=== DATASET CONTENT ===

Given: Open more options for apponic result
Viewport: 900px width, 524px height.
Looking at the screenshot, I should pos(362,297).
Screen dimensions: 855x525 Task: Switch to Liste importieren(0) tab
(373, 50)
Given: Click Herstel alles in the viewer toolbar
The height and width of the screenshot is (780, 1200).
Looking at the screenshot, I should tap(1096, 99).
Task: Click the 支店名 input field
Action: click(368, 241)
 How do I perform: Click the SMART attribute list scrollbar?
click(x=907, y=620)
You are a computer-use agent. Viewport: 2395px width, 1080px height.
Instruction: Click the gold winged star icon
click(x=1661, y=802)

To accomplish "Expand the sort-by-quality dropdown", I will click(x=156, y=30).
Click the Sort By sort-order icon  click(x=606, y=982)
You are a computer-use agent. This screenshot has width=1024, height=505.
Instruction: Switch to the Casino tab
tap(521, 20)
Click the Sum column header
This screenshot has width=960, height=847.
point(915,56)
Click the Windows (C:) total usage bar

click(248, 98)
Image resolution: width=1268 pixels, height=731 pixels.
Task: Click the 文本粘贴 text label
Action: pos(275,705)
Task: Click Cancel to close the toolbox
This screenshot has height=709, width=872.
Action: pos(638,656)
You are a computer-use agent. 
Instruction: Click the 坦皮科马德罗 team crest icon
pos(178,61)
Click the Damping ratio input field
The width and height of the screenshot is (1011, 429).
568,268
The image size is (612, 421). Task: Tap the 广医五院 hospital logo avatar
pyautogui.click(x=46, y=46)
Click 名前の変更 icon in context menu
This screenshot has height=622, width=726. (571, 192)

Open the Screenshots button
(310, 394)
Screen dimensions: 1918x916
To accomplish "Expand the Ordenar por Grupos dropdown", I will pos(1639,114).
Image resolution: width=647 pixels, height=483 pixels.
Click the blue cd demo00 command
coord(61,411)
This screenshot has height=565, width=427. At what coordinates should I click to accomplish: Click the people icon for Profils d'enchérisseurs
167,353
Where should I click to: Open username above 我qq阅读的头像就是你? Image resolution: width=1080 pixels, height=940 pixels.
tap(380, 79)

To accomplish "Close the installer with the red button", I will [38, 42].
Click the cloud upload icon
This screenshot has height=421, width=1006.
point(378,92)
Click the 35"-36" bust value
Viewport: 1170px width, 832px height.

===

■ **ACTIVITY**: Go through the records and pull out each line that includes the word "Given".

■ **WRITTEN ANSWER**:
Given: Open more options for apponic result
Given: Click Herstel alles in the viewer toolbar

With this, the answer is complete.